Action item: Restate all of the data below word for word.

[Start of Attachment]

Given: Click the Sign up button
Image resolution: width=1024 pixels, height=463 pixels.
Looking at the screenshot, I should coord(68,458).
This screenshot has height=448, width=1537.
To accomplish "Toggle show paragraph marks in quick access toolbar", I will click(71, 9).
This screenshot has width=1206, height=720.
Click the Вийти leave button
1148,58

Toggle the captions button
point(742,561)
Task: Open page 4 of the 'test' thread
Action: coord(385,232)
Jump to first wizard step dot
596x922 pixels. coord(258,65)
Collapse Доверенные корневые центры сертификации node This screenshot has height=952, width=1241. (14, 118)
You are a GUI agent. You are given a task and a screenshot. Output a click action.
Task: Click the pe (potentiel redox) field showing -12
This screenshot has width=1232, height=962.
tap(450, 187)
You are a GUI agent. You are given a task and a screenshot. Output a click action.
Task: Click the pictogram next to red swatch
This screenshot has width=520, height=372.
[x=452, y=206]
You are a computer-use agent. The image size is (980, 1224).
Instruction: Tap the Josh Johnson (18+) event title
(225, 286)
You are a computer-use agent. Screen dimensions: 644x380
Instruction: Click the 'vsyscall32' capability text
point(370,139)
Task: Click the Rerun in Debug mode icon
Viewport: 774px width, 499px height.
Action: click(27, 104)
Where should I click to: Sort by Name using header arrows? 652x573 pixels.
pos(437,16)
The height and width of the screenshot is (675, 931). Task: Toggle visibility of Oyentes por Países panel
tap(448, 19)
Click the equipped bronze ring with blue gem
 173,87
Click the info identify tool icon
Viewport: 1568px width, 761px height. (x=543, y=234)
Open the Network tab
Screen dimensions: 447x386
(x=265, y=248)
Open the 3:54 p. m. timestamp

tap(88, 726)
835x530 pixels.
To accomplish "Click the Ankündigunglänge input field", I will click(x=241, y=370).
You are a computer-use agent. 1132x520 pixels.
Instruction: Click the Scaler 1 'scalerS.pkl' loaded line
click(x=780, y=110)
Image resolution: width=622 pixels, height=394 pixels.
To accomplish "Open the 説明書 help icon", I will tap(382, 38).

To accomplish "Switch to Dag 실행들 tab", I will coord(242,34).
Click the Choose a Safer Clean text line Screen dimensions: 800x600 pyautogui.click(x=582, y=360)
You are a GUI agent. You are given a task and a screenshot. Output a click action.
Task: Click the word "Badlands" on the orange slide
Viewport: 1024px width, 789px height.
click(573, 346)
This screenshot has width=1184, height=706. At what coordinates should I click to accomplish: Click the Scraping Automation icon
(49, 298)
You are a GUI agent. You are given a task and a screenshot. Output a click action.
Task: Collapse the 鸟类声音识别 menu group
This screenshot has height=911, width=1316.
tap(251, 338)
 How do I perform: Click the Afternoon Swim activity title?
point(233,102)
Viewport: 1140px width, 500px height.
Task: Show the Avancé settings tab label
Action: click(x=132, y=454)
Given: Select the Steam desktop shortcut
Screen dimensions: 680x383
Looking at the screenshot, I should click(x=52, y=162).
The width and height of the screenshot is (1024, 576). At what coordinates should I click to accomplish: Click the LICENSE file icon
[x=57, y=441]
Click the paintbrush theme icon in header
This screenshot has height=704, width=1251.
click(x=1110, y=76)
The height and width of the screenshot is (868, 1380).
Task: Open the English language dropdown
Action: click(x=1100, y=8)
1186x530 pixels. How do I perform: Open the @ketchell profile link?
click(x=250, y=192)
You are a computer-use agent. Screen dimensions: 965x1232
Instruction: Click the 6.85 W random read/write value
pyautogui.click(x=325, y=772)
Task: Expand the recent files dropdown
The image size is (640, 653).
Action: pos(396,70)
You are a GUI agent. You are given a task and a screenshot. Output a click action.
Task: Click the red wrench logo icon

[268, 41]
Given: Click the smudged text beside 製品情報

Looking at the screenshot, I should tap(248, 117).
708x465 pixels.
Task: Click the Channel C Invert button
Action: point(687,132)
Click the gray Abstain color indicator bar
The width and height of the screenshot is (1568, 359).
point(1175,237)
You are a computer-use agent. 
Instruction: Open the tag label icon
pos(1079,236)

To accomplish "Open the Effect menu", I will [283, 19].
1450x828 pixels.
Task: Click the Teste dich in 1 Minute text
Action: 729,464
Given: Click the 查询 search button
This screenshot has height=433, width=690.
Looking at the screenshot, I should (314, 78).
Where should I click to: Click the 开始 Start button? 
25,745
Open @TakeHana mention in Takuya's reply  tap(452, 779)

[End of Attachment]

Completed task:
Given: Click the Sign up button
Image resolution: width=1024 pixels, height=463 pixels.
Looking at the screenshot, I should coord(68,458).
This screenshot has height=448, width=1537.
To accomplish "Toggle show paragraph marks in quick access toolbar", I will click(71, 9).
This screenshot has width=1206, height=720.
Click the Вийти leave button
1148,58

Toggle the captions button
point(742,561)
Task: Open page 4 of the 'test' thread
Action: coord(385,232)
Jump to first wizard step dot
596x922 pixels. coord(258,65)
Collapse Доверенные корневые центры сертификации node This screenshot has height=952, width=1241. (14, 118)
You are a GUI agent. You are given a task and a screenshot. Output a click action.
Task: Click the pe (potentiel redox) field showing -12
This screenshot has width=1232, height=962.
tap(450, 187)
You are a GUI agent. You are given a task and a screenshot. Output a click action.
Task: Click the pictogram next to red swatch
This screenshot has width=520, height=372.
[x=452, y=206]
You are a computer-use agent. The image size is (980, 1224).
Instruction: Tap the Josh Johnson (18+) event title
(225, 286)
You are a computer-use agent. Screen dimensions: 644x380
Instruction: Click the 'vsyscall32' capability text
point(370,139)
Task: Click the Rerun in Debug mode icon
Viewport: 774px width, 499px height.
Action: click(27, 104)
Where should I click to: Sort by Name using header arrows? 652x573 pixels.
pos(437,16)
The height and width of the screenshot is (675, 931). Task: Toggle visibility of Oyentes por Países panel
tap(448, 19)
Click the equipped bronze ring with blue gem
 173,87
Click the info identify tool icon
Viewport: 1568px width, 761px height. (x=543, y=234)
Open the Network tab
Screen dimensions: 447x386
(x=265, y=248)
Open the 3:54 p. m. timestamp

tap(88, 726)
835x530 pixels.
To accomplish "Click the Ankündigunglänge input field", I will click(x=241, y=370).
You are a computer-use agent. 1132x520 pixels.
Instruction: Click the Scaler 1 'scalerS.pkl' loaded line
click(x=780, y=110)
Image resolution: width=622 pixels, height=394 pixels.
To accomplish "Open the 説明書 help icon", I will tap(382, 38).

To accomplish "Switch to Dag 실행들 tab", I will coord(242,34).
Click the Choose a Safer Clean text line Screen dimensions: 800x600 pyautogui.click(x=582, y=360)
You are a GUI agent. You are given a task and a screenshot. Output a click action.
Task: Click the word "Badlands" on the orange slide
Viewport: 1024px width, 789px height.
click(573, 346)
This screenshot has width=1184, height=706. At what coordinates should I click to accomplish: Click the Scraping Automation icon
(49, 298)
You are a GUI agent. You are given a task and a screenshot. Output a click action.
Task: Collapse the 鸟类声音识别 menu group
This screenshot has height=911, width=1316.
tap(251, 338)
 How do I perform: Click the Afternoon Swim activity title?
point(233,102)
Viewport: 1140px width, 500px height.
Task: Show the Avancé settings tab label
Action: click(x=132, y=454)
Given: Select the Steam desktop shortcut
Screen dimensions: 680x383
Looking at the screenshot, I should click(x=52, y=162).
The width and height of the screenshot is (1024, 576). At what coordinates should I click to accomplish: Click the LICENSE file icon
[x=57, y=441]
Click the paintbrush theme icon in header
This screenshot has height=704, width=1251.
click(x=1110, y=76)
The height and width of the screenshot is (868, 1380).
Task: Open the English language dropdown
Action: click(x=1100, y=8)
1186x530 pixels. How do I perform: Open the @ketchell profile link?
click(x=250, y=192)
You are a computer-use agent. Screen dimensions: 965x1232
Instruction: Click the 6.85 W random read/write value
pyautogui.click(x=325, y=772)
Task: Expand the recent files dropdown
The image size is (640, 653).
Action: pos(396,70)
You are a GUI agent. You are given a task and a screenshot. Output a click action.
Task: Click the red wrench logo icon

[268, 41]
Given: Click the smudged text beside 製品情報

Looking at the screenshot, I should tap(248, 117).
708x465 pixels.
Task: Click the Channel C Invert button
Action: point(687,132)
Click the gray Abstain color indicator bar
The width and height of the screenshot is (1568, 359).
point(1175,237)
You are a computer-use agent. 
Instruction: Open the tag label icon
pos(1079,236)

To accomplish "Open the Effect menu", I will [283, 19].
1450x828 pixels.
Task: Click the Teste dich in 1 Minute text
Action: 729,464
Given: Click the 查询 search button
This screenshot has height=433, width=690.
Looking at the screenshot, I should (314, 78).
Where should I click to: Click the 开始 Start button? 
25,745
Open @TakeHana mention in Takuya's reply  tap(452, 779)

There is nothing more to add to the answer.